Jason Baker, spokesman for the India branch of People for the Ethical Treatment of Animals, said McCartney had expressed shock and horror that cows, revered by millions of Hindus in India, were subjected to brutal torture.

McCartney, in his letter sent last week, said he was "deeply upset" by corruption, "illegal practices at slaughterhouses" and cruel transport conditions.

"These cows, bullocks and calves, their eyes filled with fear and pain, are sent to slaughter, jam-packed together in overcrowded lorries, travelling for hundreds of kilometres (miles) without food or water.

"Those who collapse from exhaustion and injuries are severely beaten, have hot chili peppers smeared into their eyes and have their tails deliberately broken at each joint," he said.

McCartney said it would be wrong to blame only Muslims and Christians and exclude India's overwhelmingly dominant Hindu majority from censure.

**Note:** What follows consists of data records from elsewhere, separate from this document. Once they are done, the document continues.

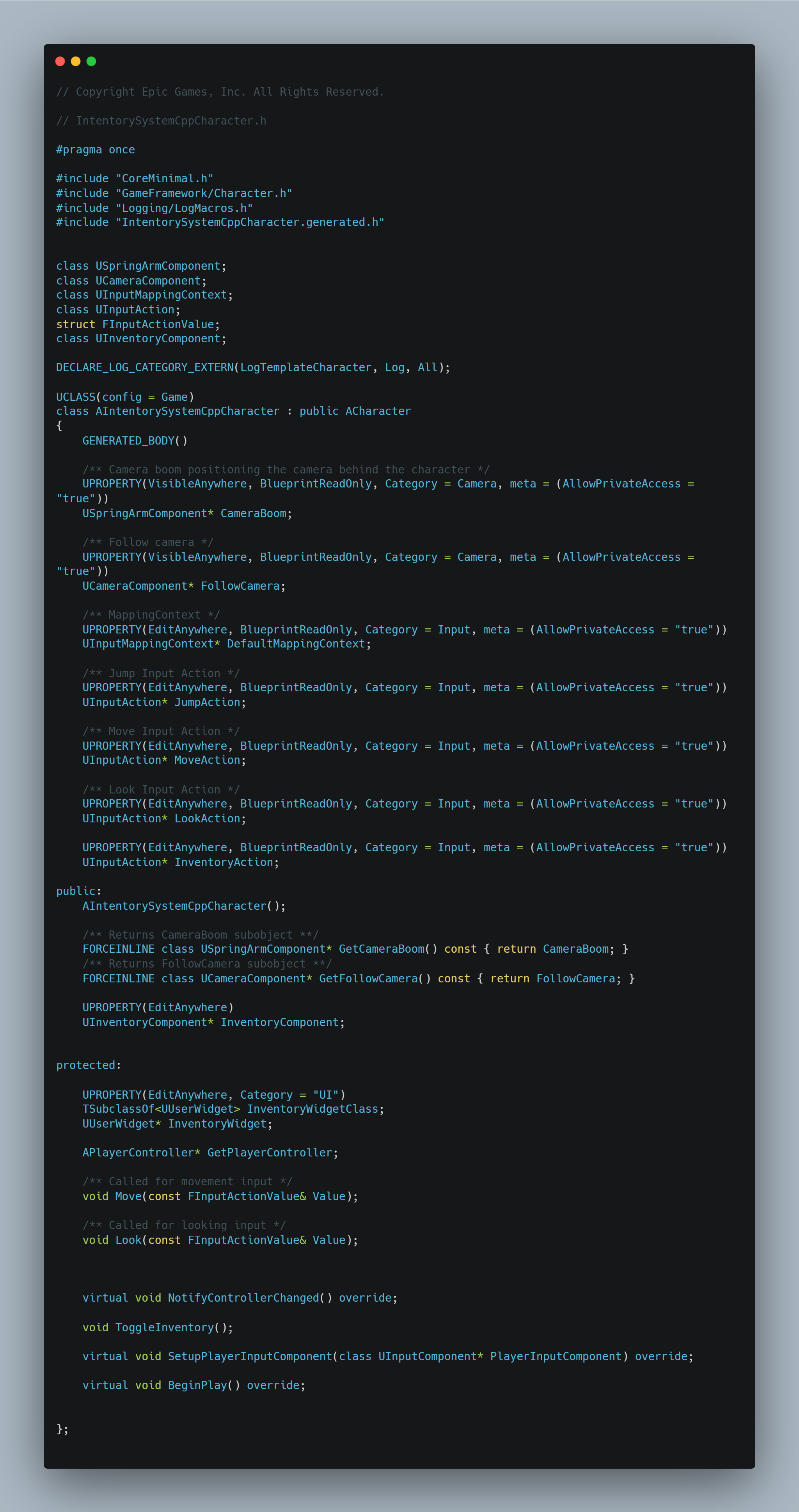Click the green maximize window dot
Screen dimensions: 799x1512
[x=92, y=61]
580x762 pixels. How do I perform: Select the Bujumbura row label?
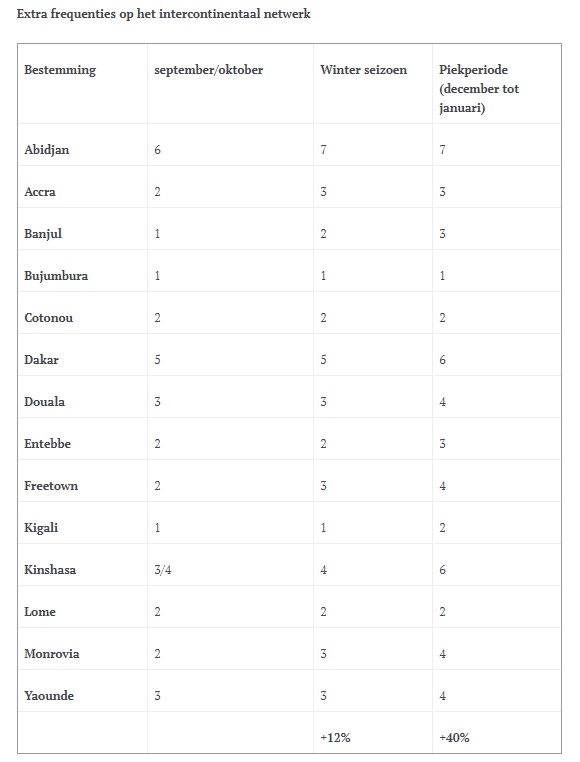pyautogui.click(x=56, y=276)
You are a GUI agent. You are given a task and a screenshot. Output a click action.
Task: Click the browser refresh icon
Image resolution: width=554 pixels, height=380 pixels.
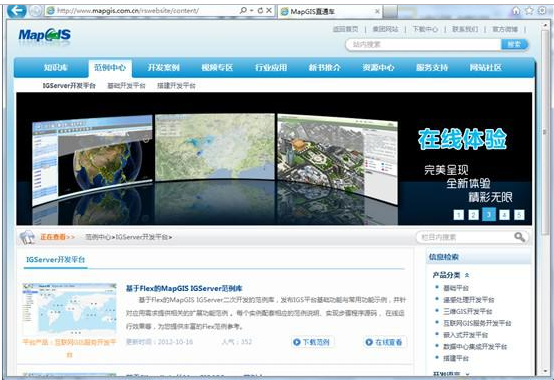pos(261,11)
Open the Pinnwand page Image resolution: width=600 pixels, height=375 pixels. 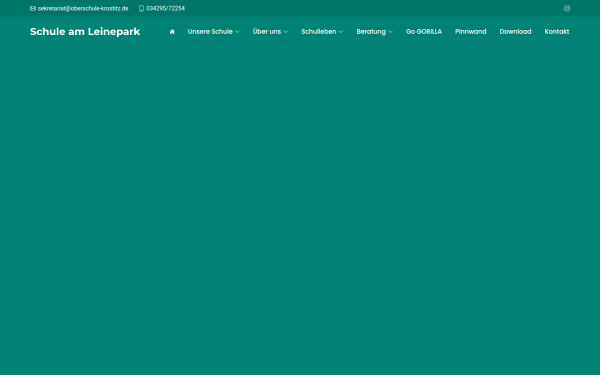471,32
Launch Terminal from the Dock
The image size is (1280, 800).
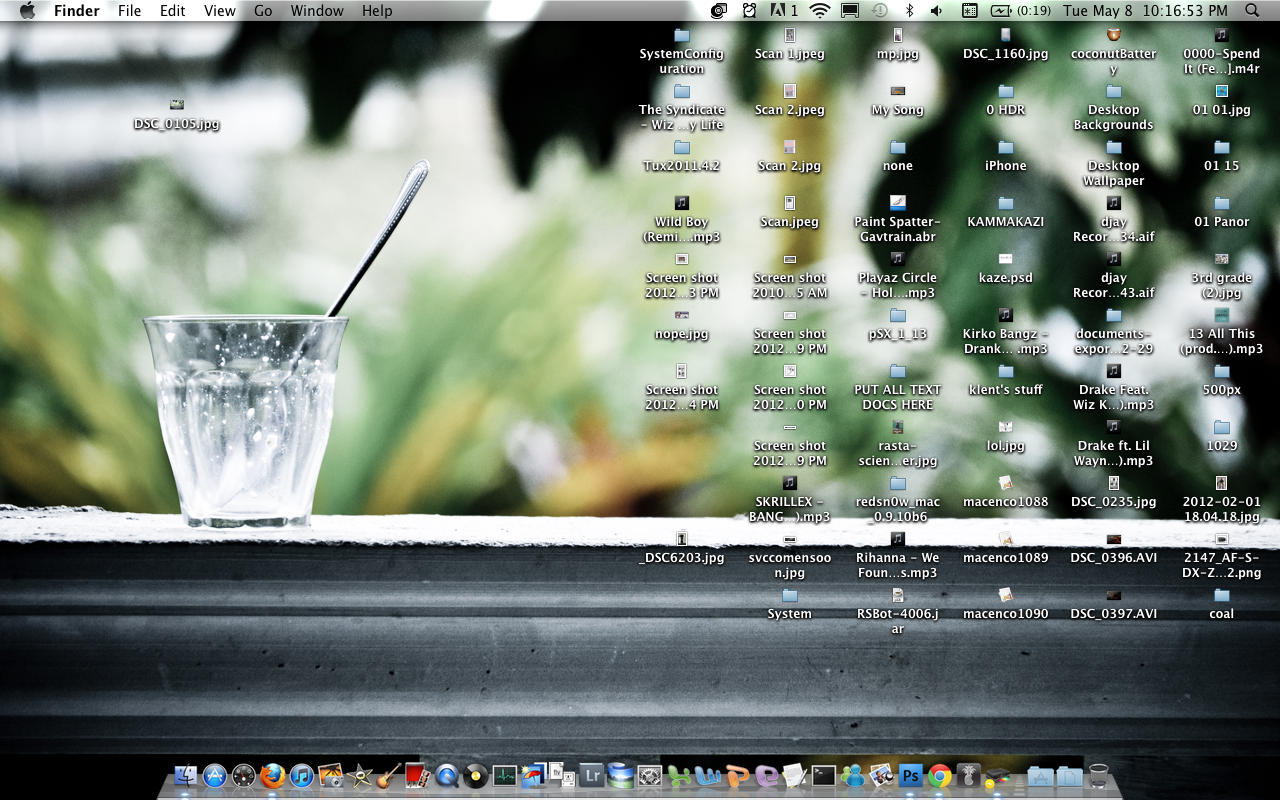[x=823, y=775]
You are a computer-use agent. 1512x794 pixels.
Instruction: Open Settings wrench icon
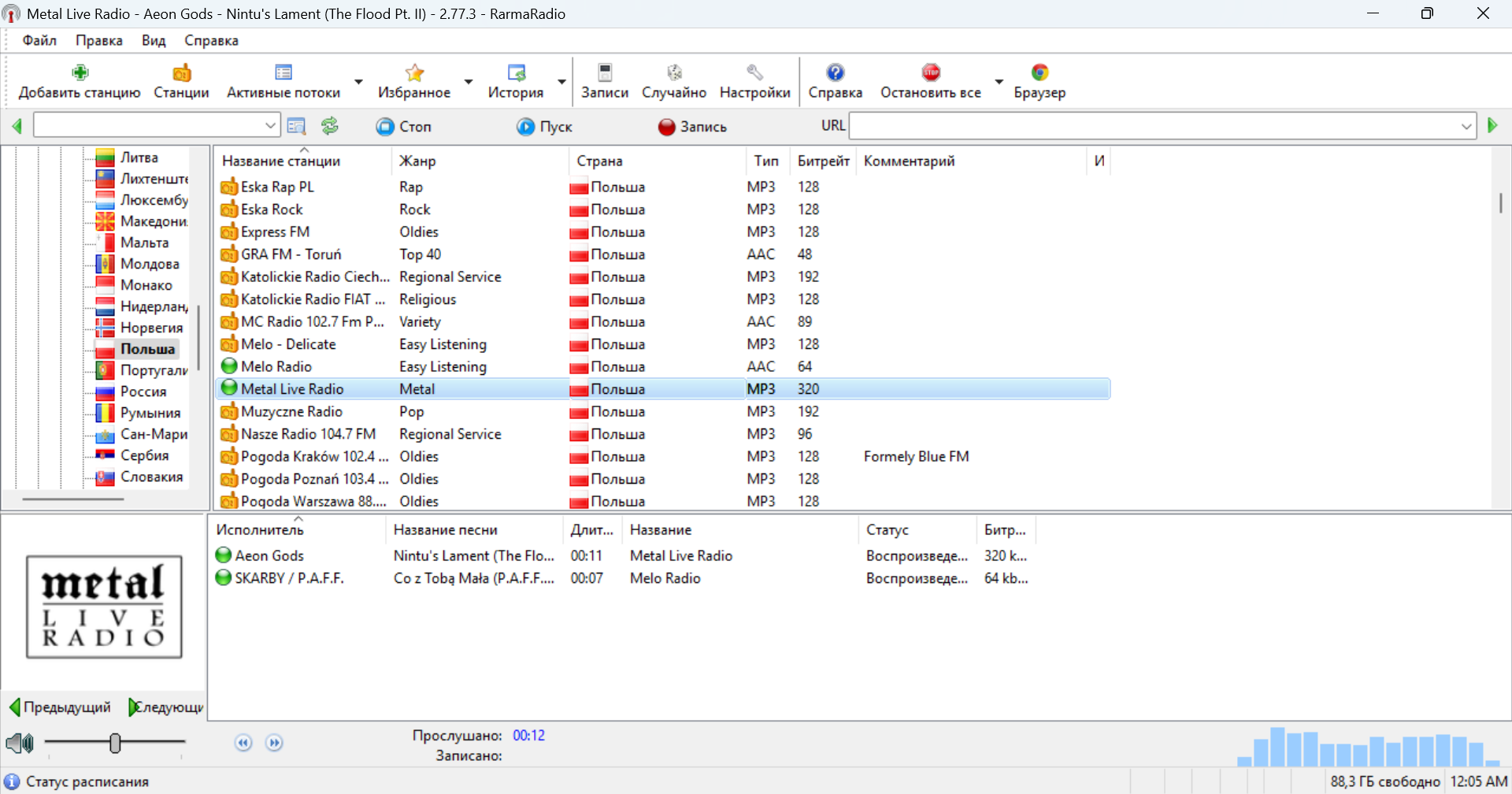click(x=754, y=72)
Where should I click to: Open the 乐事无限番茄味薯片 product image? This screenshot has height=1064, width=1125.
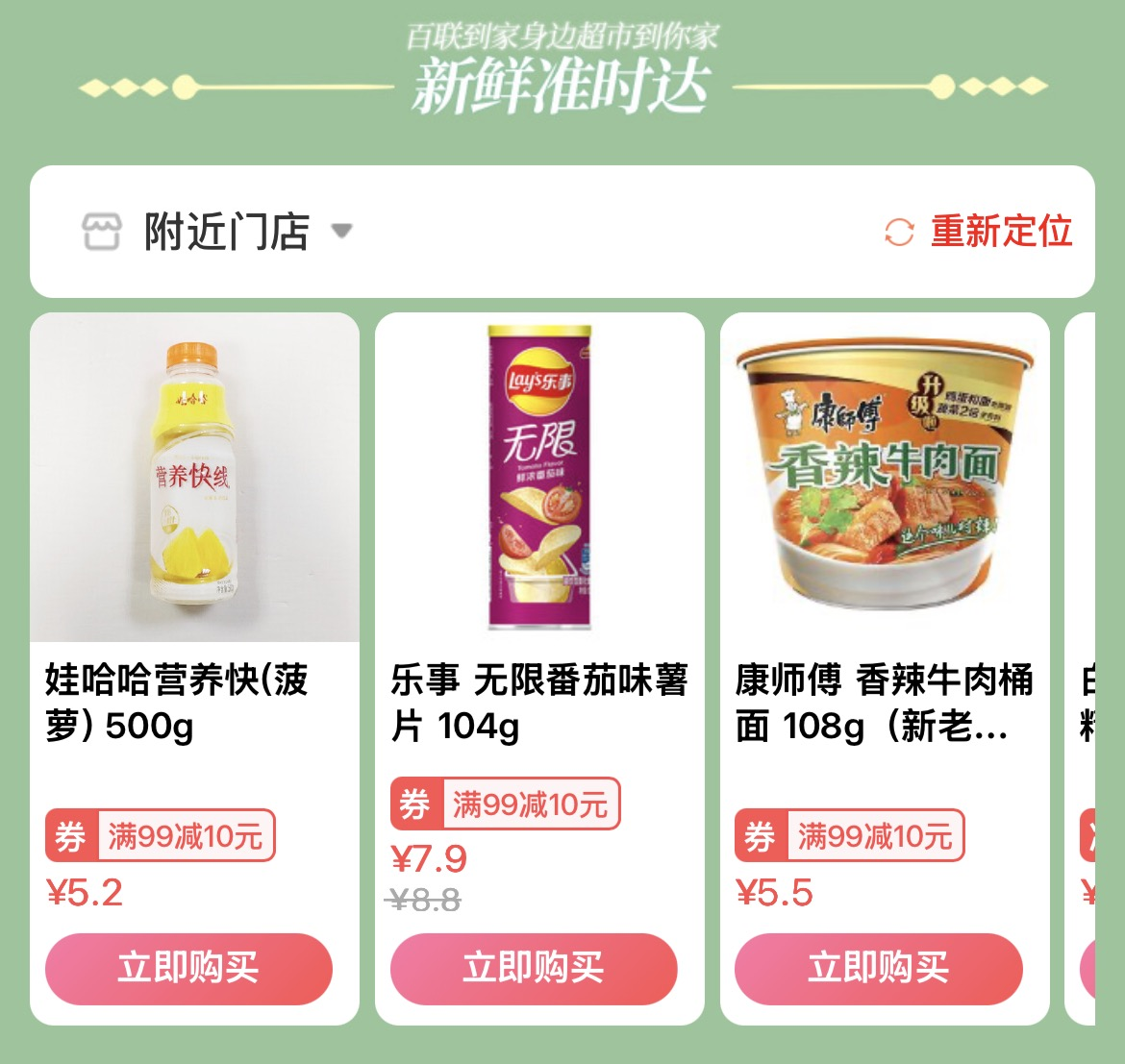[x=539, y=477]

"The fact is that people of all religions are involved in cruelty at some stage or another," he said. "To stop the suffering, we must react as one people, united by decency and compassion."

The veteran rocker recalled Mahatma Gandhi, India's independence hero who campaigned throughout his life for vegetarianism.

"The world remembers Mohandas Karamchand Gandhi's words that a nation can be judged by how it treats its animals," McCartney wrote. "Please do not allow his words to ring hollow in the 21st century."

PETA spokesman Baker told AFP there had been "no response so far from the Indian government."

PETA had earlier released a video narrated by former Baywatch star Pamela Anderson Lee exposing the inhumane treatment of cows in India by the leather industry.

Baker said other celebrities including Chrispian Mills, the lead singer of the British group Kula Shaker, had written to Vajpayee about the abuse of cattle in India.

The US-based PETA is one of the largest animal rights groups in the world and counts among its 700,000 members other celebrities like film star Woody Harrelson and rock star Chrissi Hynde.